In geometry a hyperplane is a subspace of one dimension less than its ambient space. If a space is 3-dimensional then its hyperplanes are the 2-dimensional planes, while if the space is 2-dimensional, its hyperplanes are the 1-dimensional lines. This notion can be used in any general space in which the concept of the dimension of a subspace is defined.

In different settings, the objects which are hyperplanes may have different properties. For instance, a hyperplane of an n-dimensional affine space is a flat subset with dimension n − 1. By its nature, it separates the space into two half spaces. But a hyperplane of an n-dimensional projective space does not have this property.

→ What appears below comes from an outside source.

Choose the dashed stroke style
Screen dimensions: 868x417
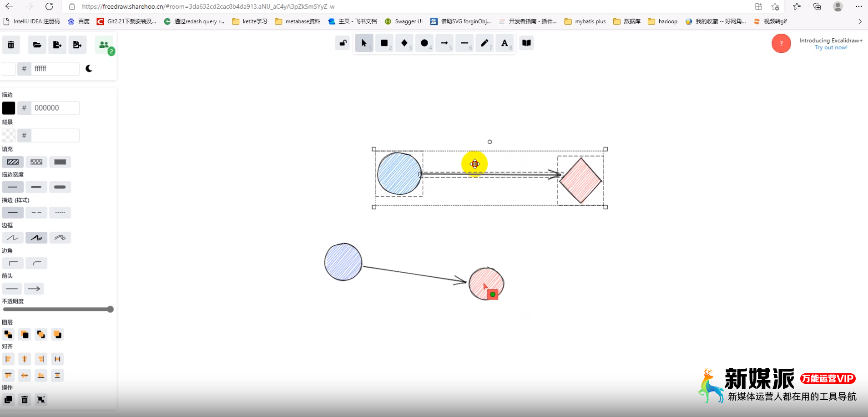(36, 212)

In geometry, a hyperplane of an n-dimensional space V is a subspace of dimension n − 1, or equivalently, of codimension 1 in V. The space V may be a Euclidean space or more generally an affine space, or a vector space or a projective space, and the notion of hyperplane varies correspondingly since the definition of subspace differs in these settings; in all cases however, any hyperplane can be given in coordinates as the solution of a single (due to the "codimension 1" constraint) algebraic equation of degree 1.

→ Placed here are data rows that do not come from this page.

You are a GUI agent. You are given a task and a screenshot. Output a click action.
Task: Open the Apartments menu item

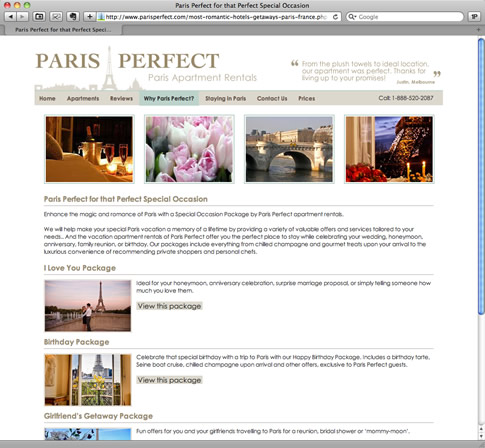[83, 98]
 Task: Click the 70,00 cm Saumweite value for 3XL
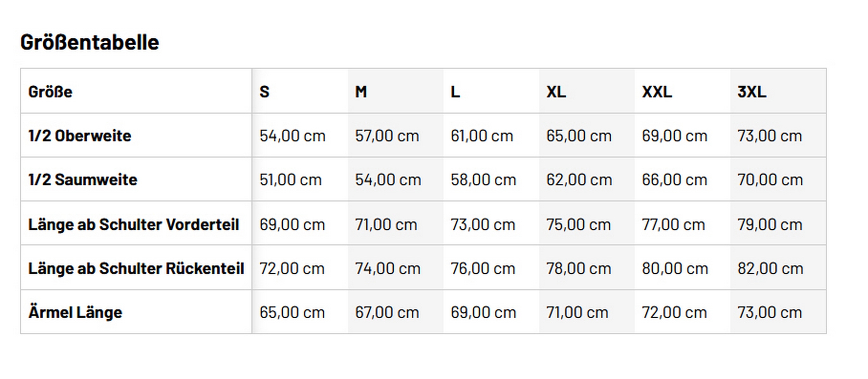click(x=770, y=180)
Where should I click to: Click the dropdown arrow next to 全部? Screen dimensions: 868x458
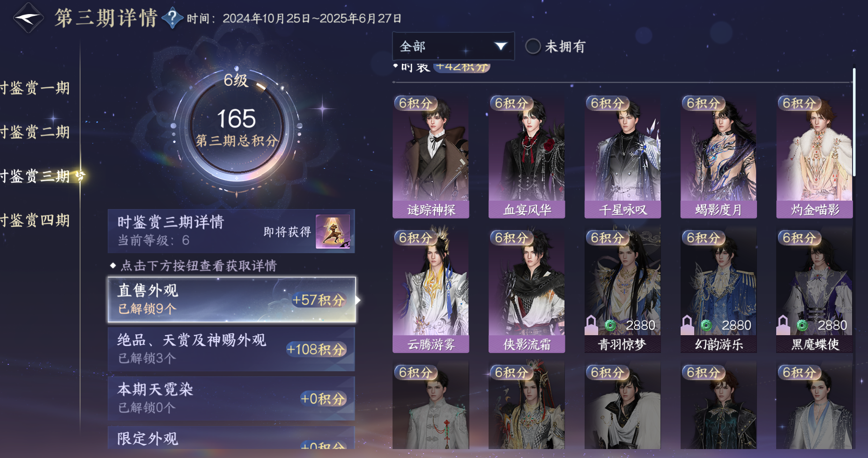tap(501, 46)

If V is a vector space, one distinguishes "vector hyperplanes" (which are linear subspaces, and therefore must pass through the origin) and "affine hyperplanes" (which need not pass through the origin; they can be obtained by translation of a vector hyperplane). A hyperplane in a Euclidean space separates that space into two half spaces, and defines a reflection that fixes the hyperplane and interchanges those two half spaces.